In this example, $I_C$ is .5 mA and $V_T$ is 25 mV. With these values, we compute:

$g_m = \frac{I_C}{V_T} = \frac{.5 mA}{25 mV} = 20 \frac{mA}{V}$

Now that the transconductance parameter is known, the only other values needed to compute the differential mode gain are $r_{o2}$ and $r_{o4}$ . $Q_2$ is an npn transistor, while $Q_4$ is a pnp transistor, so they will not have the same small-signal resistance, but the procedure to find these two values are nearly identical. The following equation describes the small-signal output resistance of any BJT:

$r_{o_{n,p}} = \frac{|V_{A_{n,p}}| + V_{CE}}{I_C} \approx \frac{|V_{A_{n,p}}|}{I_C}$

The parameter $V_{A_{n,p}}$ is typically given, and in this tutorial:

$V_{A_n} = 130 V$

$V_{A_p} = 50 V$

Which would result in:

$r_{o2} = \frac{V_{A_n}}{I_C} = \frac{130 V}{.5 mA} = 260 k\Omega$ and

$r_{o4} = \frac{V_{A_p}}{I_C} = \frac{50 V}{.5 mA} = 100 k\Omega$

Now that the small-signal resistances are known, along with the transconductance parameter, the differential mode gain ( $A_{v,DM}$ ) may be calculated:

$A_{v,DM} =- g_m \cdot (r_{o2} \| r_{o4}) =- 20 \frac{mA}{V} \cdot \frac{260 k\Omega \cdot 100 k\Omega}{(260+100) k\Omega} = -1444.4 \frac{v}{v}$

or, in decibels (dB):

$A_{v,DM(dB)} = 20log(|A_{v,DM}|) = 63.2 dB$

Differential Input Impedance

The differential input impedance of a differential amplifier is the impedance a “seen” by any “differential” signal. A “differential signal” is any and all signals that aren’t shared by $V_{in-}$ and $V_{in+}$ . For instance, if:

$V_{in-} = (2 + sin(2 \pi ft)) V$ and

$V_{in+} = (2 + cos(2 \pi ft)) V$

then the common mode signal and differential mode signals are:

$V_{in,CM} = 2V$ and

$V_{in,DM} = cos(2 \pi ft) - sin(2 \pi ft)$

To find the differential input impedance, begin by following the loop consisting of:

$V_{in-} \rightarrow V_{BE1} \rightarrow -V_{BE2} \rightarrow V_{in+}$ , as illustrated below:

bjt diff amp Rin — Figure 5. Loop analyzed in order to determine Rin(DM)
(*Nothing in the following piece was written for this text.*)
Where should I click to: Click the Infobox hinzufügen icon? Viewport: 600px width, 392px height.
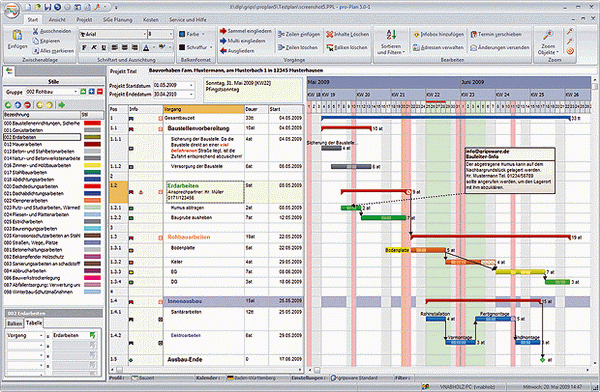[x=416, y=34]
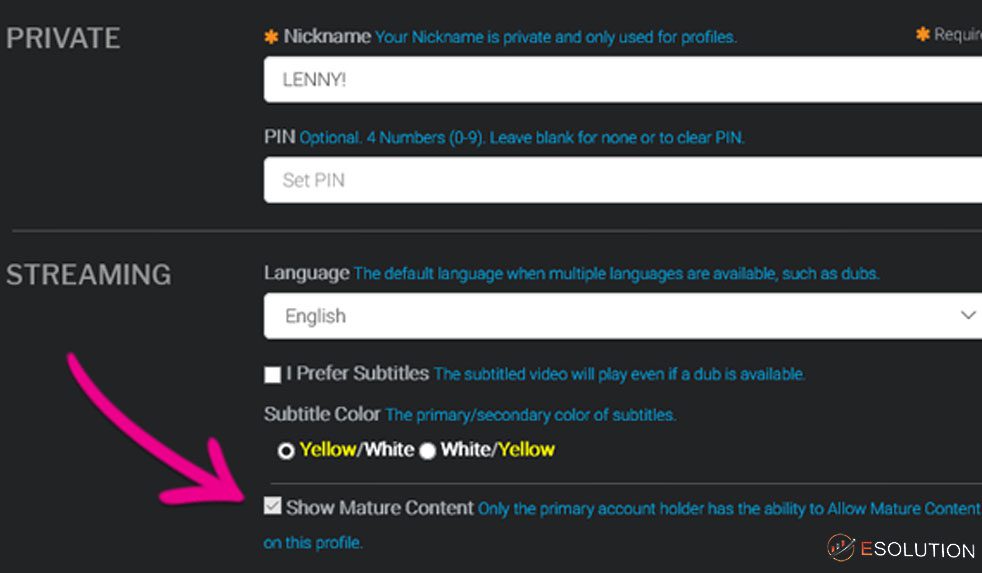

We see that, in the differential signal mode, the path to ground only consists of $r_{\pi}$ of each input transistor. Since this is the case, the differential mode input impedance of any BJT diff-amp may be expressed as (omitting emitter resistance and assuming $Q_{1,2}$ matched):

$R_{in,DM} = r_{\pi 1}+r_{\pi 2} = 2r_{\pi}$

where: $r_{\pi} = \frac{\beta}{g_m}$

$\beta = \frac{i_c}{i_b}$ (current gain factor)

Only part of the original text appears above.